Tripple won't say when investigators will return to Concordia to determine whether the facility has incorporated changes regulators asked for.

In addition to allegations about lax supervision, Hatch says Concordia has significant sanitation problems -- rats, for example, roaming around, while residents were told the rodents are actually bunnies.

Tripple says investigators determined the facility was working to appropriately address those problems.

Tripple declined to comment on Hatch's assertion that what's been going on at Concordia is akin to something in a Stephen King novel. He did say at a facility like Concordia -- where nearly two-thirds of the residents have psychiatric illness -- behavior problems, including inappropriate sexual contact, are not out of the ordinary.

Hatch says he's alerting legislators about the alleged problems at Concordia, and he's hopeful lawmakers will hold hearings on the practice of placing sex offenders in nursing homes.

Saying he is unaware of how how widespread the practice of placing sex offenders in nursing homes may be, Hatch offered this advice to people with loved ones currently under nursing home care.

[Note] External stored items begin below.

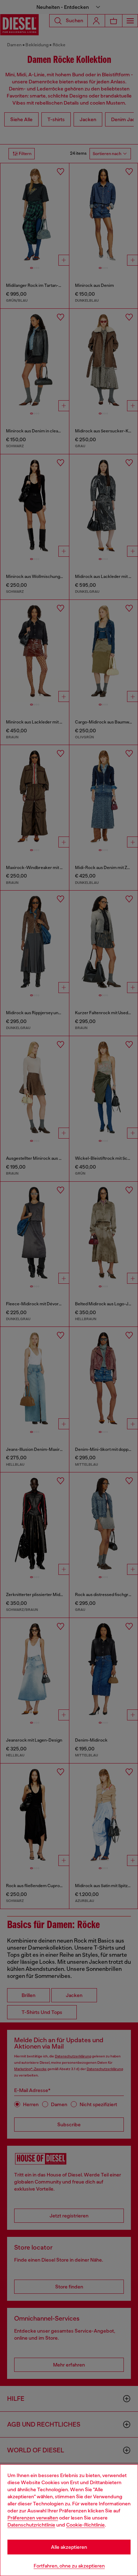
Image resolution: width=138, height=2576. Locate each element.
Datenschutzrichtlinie (31, 2525)
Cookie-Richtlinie (85, 2525)
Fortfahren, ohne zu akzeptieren (69, 2566)
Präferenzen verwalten (32, 2518)
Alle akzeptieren (69, 2547)
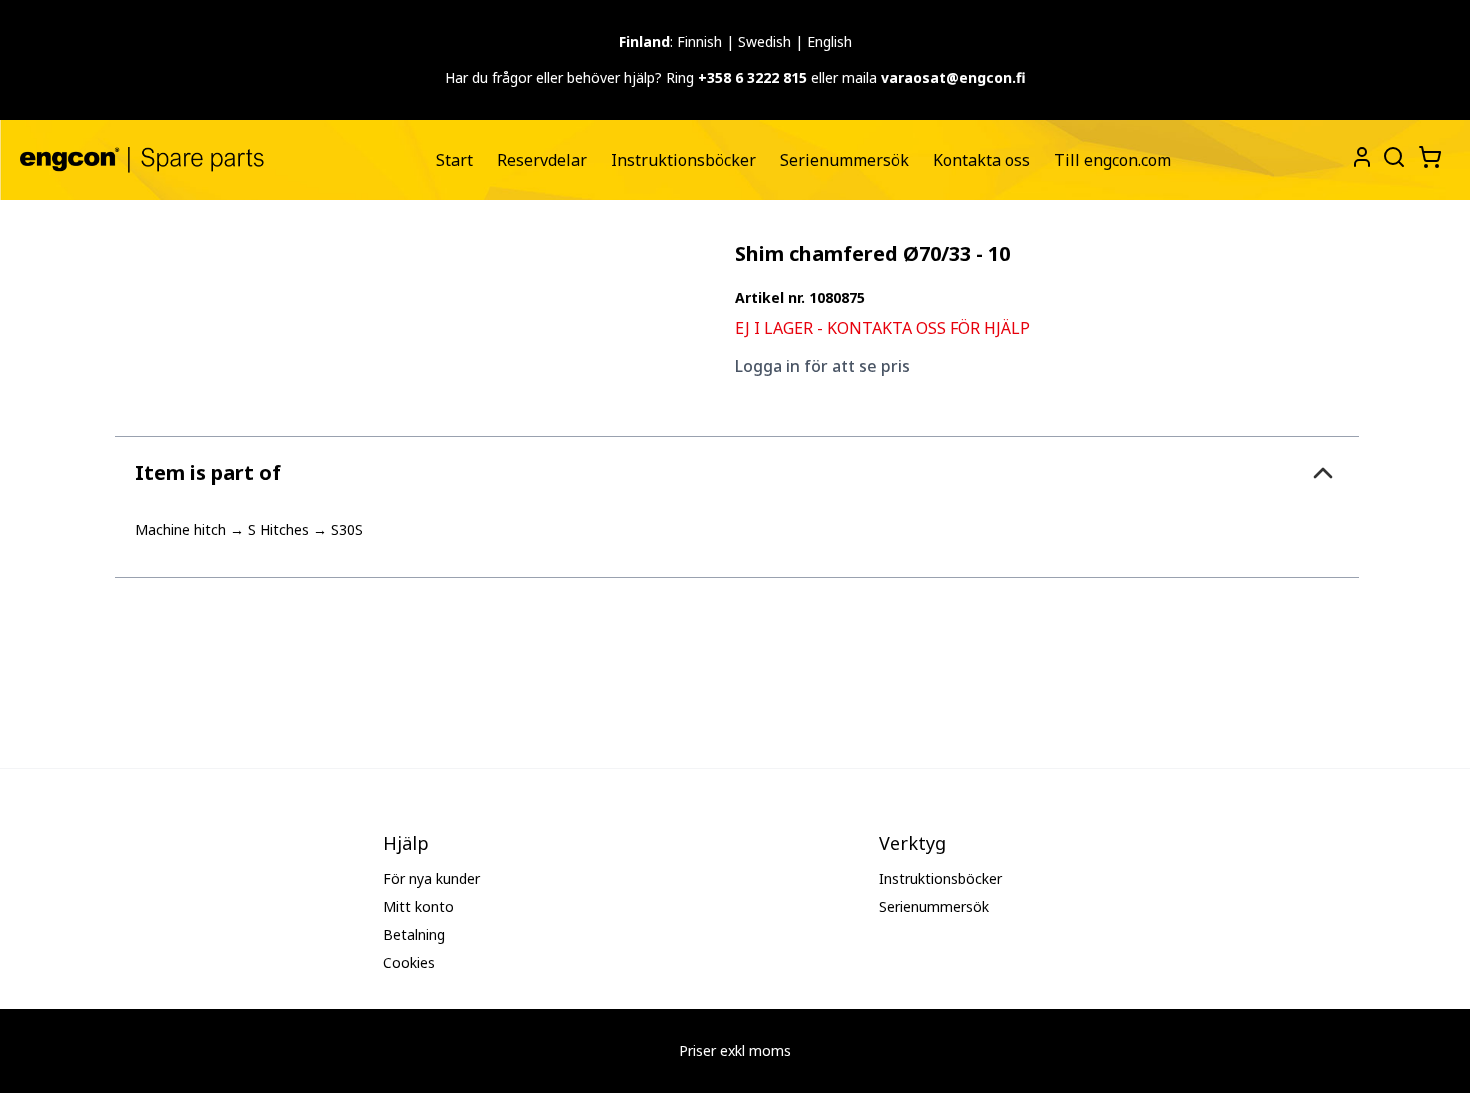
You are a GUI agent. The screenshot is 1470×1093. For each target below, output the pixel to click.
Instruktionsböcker (683, 160)
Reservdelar (542, 160)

"If I have a relative in any nursing home in the state I would call them up and ask, 'Are you housing inmates from the Department of Corrections?'" Hatch says. "You put them there for protection. They're there because they're vulnerable. They are there because they can't fend for themselves. And I think the family has got to ask those questions, and they should ask them quickly."

"He's trying to scare the public, and I think it really is uncalled for," responded Corrections Commissioner Joan Fabian.

The attorney general is hoping for an expedited hearing on his request for the court to appoint an administrator to run Concordia Care Center, and that victims be awarded judgments against the nursing home.